What It Means for Developers

If you’re a developer, for now WorkBuddy doesn’t provide a public API. Custom Skill configuration is limited to the desktop interface, with no external extension layer yet — unlike low‑code agent platforms such as Coze or Button.

Still, a few aspects are worth watching:

  • The technical foundation for HarmonyOS agents: The fact that experiences are “identical across three systems” suggests Tencent has invested seriously in HarmonyOS development. If components like ArkTS or the distributed soft bus were utilized, future open collaboration APIs could bring interesting cross‑device possibilities combining HarmonyOS and WorkBuddy.
  • The productization path for multi‑agent collaboration: The Expert Team setup represents an industrialized version of what academia calls Multi‑Agent Systems.
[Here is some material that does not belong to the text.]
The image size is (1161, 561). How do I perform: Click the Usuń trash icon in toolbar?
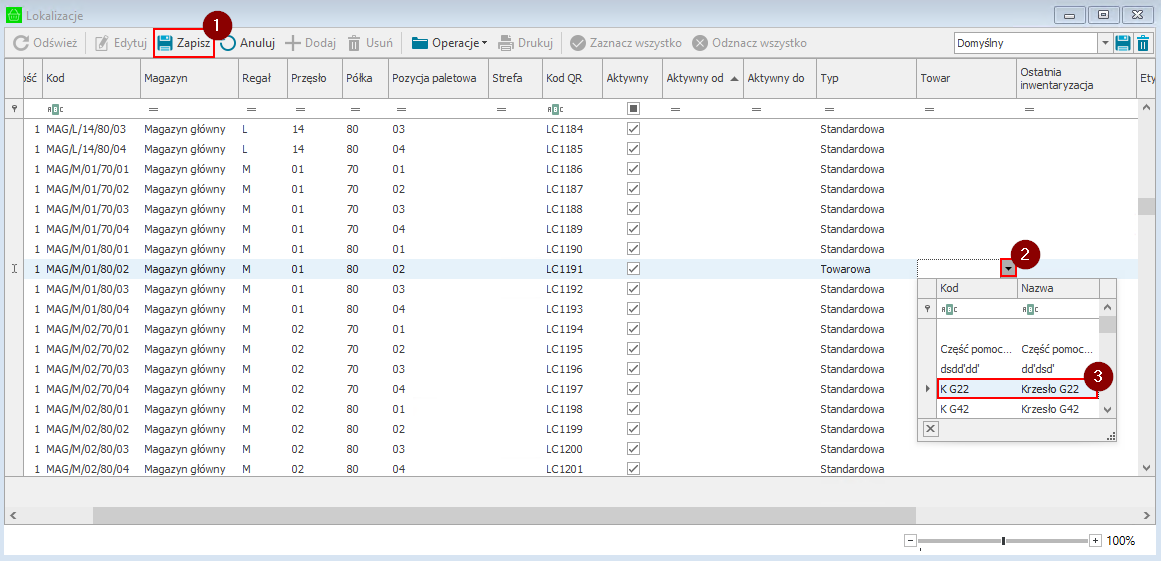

Instead of a fully autonomous AutoGPT‑style model, users can see and intervene in real time. This “semi‑automated, user‑intervenable” design might be the right way general agents reach mass adoption.
  • Model‑layer flexibility: Tencent hasn’t disclosed much about the models behind WorkBuddy. It likely mixes its own Hunyuan model with external ones. For developers building similar “workplace agents,” model selection is key — complex task planning often requires switching between top models like GPT, Claude, Gemini, or DeepSeek. Aggregator platforms such as OpenAI Hub, which unify mainstream models under one API key and are OpenAI‑compatible with direct domestic access, can save substantial effort when prototyping agent apps.

A Few Judgments

By 2026, the focus in the general agent field has shifted from “what can it do” to “will people actually use it.” WorkBuddy’s simultaneous three‑platform release and HarmonyOS debut are timely moves. Its positioning — execution‑oriented rather than conversation‑oriented — hits the real user pain point: people don’t need another chatbot; they need an AI that takes over repetitive tasks.
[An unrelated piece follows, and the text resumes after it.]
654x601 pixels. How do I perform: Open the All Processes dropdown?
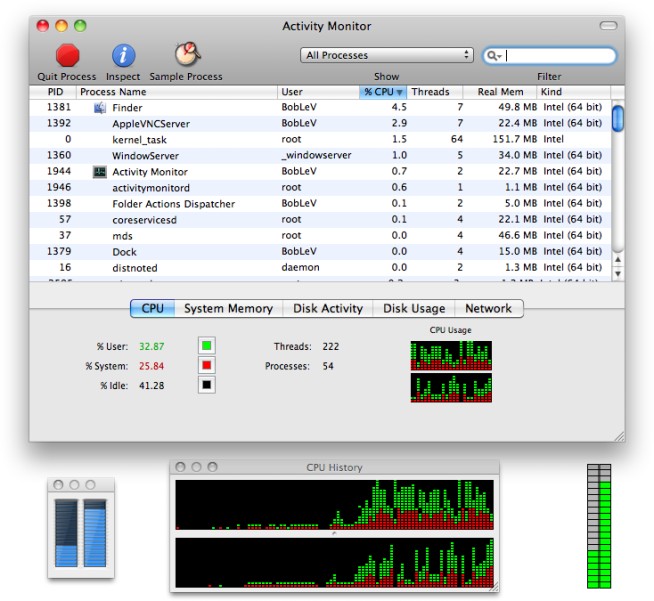(386, 55)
But what truly defines success isn’t how many platforms it’s on — it’s task success rate. Every extra step in a remote phone‑to‑PC chain doubles the chance of failure. It’s easy to release the app, harder to make users feel “AI didn’t mess up again.” Tencent’s dual desktop + cloud fallback design makes sense, but its effectiveness will depend on long‑term use.

For ordinary users, it’s simple: search WorkBuddy in any app store, install it, and let it handle one task you’ve done a hundred times before. If it really succeeds, this just might be the workflow you’ll need to get used to for the second half of 2026.